**Exercise details:**
The expected output is a verbatim reprint of the lines from the beginning of the data that follows through the line that contains "Reife sex filme (368, 2570)".

Collected data
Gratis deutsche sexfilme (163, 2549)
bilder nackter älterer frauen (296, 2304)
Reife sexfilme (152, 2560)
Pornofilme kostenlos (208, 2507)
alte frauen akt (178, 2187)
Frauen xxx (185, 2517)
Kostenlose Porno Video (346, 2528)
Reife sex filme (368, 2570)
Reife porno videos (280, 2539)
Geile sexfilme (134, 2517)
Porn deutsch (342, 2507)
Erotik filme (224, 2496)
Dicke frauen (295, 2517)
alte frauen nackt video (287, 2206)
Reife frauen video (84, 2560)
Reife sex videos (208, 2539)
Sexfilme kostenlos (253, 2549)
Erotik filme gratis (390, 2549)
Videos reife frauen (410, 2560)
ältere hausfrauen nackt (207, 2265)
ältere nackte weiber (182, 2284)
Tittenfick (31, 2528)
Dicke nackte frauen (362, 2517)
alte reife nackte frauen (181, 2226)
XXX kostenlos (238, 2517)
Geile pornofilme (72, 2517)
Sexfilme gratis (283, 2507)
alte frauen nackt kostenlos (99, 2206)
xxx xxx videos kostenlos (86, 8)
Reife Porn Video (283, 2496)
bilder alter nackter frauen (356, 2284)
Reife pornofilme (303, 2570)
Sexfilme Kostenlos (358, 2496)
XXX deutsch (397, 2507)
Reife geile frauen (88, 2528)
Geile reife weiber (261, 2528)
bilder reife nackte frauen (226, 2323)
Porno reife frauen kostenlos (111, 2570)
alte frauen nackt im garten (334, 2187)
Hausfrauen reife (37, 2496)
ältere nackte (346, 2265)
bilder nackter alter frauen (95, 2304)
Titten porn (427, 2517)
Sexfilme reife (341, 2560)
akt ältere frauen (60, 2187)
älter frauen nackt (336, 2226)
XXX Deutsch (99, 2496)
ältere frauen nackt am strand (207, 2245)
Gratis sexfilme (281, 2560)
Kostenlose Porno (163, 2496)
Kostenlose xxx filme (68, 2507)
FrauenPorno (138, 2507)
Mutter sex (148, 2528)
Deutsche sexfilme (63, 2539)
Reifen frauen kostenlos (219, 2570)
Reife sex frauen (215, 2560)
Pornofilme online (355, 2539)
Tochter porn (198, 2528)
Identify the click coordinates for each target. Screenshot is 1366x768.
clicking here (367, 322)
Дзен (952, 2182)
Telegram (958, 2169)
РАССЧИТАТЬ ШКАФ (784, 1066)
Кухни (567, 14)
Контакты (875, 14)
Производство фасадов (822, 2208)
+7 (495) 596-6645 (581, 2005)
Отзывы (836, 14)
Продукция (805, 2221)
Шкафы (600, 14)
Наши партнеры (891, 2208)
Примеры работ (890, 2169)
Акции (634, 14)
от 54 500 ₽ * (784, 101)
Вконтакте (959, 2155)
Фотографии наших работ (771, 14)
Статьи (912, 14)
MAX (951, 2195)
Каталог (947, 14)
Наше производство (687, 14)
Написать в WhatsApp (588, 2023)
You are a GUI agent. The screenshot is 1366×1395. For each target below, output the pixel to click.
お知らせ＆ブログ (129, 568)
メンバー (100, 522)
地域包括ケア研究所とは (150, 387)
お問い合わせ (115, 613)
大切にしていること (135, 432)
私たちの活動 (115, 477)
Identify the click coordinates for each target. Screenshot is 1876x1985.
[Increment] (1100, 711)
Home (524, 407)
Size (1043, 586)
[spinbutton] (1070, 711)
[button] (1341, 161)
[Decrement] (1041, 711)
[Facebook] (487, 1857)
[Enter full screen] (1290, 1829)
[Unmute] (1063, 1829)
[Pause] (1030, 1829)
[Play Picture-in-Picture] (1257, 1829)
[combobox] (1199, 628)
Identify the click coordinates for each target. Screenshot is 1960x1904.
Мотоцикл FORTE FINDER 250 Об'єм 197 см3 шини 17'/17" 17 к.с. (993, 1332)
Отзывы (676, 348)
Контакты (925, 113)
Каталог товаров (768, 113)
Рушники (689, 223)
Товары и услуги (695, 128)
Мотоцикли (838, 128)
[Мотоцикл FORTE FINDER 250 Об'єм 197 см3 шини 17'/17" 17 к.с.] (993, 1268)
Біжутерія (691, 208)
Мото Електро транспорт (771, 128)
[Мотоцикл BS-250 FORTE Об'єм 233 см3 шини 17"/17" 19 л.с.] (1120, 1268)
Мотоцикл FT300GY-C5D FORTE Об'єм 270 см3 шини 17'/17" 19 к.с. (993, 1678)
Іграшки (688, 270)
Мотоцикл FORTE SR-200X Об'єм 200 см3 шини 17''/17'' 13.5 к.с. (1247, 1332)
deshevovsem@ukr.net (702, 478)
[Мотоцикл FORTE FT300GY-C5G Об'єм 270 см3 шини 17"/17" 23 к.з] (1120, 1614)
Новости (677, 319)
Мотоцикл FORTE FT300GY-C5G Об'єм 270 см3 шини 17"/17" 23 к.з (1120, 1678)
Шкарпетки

**Answer to this problem:**
Gratis deutsche sexfilme (163, 2549)
bilder nackter älterer frauen (296, 2304)
Reife sexfilme (152, 2560)
Pornofilme kostenlos (208, 2507)
alte frauen akt (178, 2187)
Frauen xxx (185, 2517)
Kostenlose Porno Video (346, 2528)
Reife sex filme (368, 2570)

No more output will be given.